New brain-mimicking electronic chip uses light to create and modify memories

The human brain has amazing capabilities making it in many ways more powerful computer than anything it itself has created so far. It’s no wonder that researchers and engineers are trying to emulate the structure of the human brain with artificial synapses.

Now, a team of researchers at RMIT in collaboration with Australian National University, Colorado State University and the Queensland University of Technology, has made a new artificial synapse based device that works using the light-based biotechnology called optogenetics.

In case if you are not aware of what the field of optogenetics is all about, it is the technique that involves the use of light to manipulate the activity of cells or neurons with ultra-high precision so that they can be turned on or off.

The new electronic chip is designed to run on optogenetic principles and to replicate the way the brain stores and loses information. It uses the light of different colors to write, process, and erase data.

The new type of chip imitates the fundamental biology of nature’s best computer./ Image: RMIT
The new type of chip imitates the fundamental biology of nature’s best computer./ Image: RMIT

Our optogenetically-inspired chip imitates the fundamental biology of nature’s best computer – the human brain,” said Dr. Sumeet Walia, Research Team Leader. “Being able to store, delete, and process information is critical for computing, and the brain does this extremely efficiently. We’re able to simulate the brain’s neural approach simply by shining different colors onto our chip.”

— MATERIAL PROVIDED —
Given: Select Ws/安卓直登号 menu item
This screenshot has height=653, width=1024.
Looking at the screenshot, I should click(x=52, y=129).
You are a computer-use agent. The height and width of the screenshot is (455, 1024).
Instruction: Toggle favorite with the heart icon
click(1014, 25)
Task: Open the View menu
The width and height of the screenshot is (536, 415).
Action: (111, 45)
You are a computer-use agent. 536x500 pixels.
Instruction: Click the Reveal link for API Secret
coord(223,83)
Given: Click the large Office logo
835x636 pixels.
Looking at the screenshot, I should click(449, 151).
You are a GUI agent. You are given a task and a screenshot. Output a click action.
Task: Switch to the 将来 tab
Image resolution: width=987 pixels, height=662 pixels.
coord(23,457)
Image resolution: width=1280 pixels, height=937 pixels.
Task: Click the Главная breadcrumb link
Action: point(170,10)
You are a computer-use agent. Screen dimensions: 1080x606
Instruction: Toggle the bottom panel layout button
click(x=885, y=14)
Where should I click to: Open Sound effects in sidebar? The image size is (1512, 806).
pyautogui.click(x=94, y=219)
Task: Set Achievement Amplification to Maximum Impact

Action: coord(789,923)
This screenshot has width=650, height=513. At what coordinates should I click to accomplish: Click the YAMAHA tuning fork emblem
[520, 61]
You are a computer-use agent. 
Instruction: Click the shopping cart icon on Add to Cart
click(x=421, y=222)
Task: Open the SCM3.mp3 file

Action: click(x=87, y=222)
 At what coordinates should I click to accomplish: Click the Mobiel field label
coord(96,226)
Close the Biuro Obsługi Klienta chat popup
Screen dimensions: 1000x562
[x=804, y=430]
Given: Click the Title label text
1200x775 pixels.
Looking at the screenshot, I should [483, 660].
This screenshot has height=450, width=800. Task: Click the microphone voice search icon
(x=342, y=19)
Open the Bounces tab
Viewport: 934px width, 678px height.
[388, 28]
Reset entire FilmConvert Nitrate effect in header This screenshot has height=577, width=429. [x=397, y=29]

— WORK TASK —
Copy out the passage of the chip article between "New brain-mimicking electronic" and "biotechnology called optogenetics.", inclusive. Work only from the chip article, not from the rows.

— EXERCISE ANSWER —
New brain-mimicking electronic chip uses light to create and modify memories

The human brain has amazing capabilities making it in many ways more powerful computer than anything it itself has created so far. It’s no wonder that researchers and engineers are trying to emulate the structure of the human brain with artificial synapses.

Now, a team of researchers at RMIT in collaboration with Australian National University, Colorado State University and the Queensland University of Technology, has made a new artificial synapse based device that works using the light-based biotechnology called optogenetics.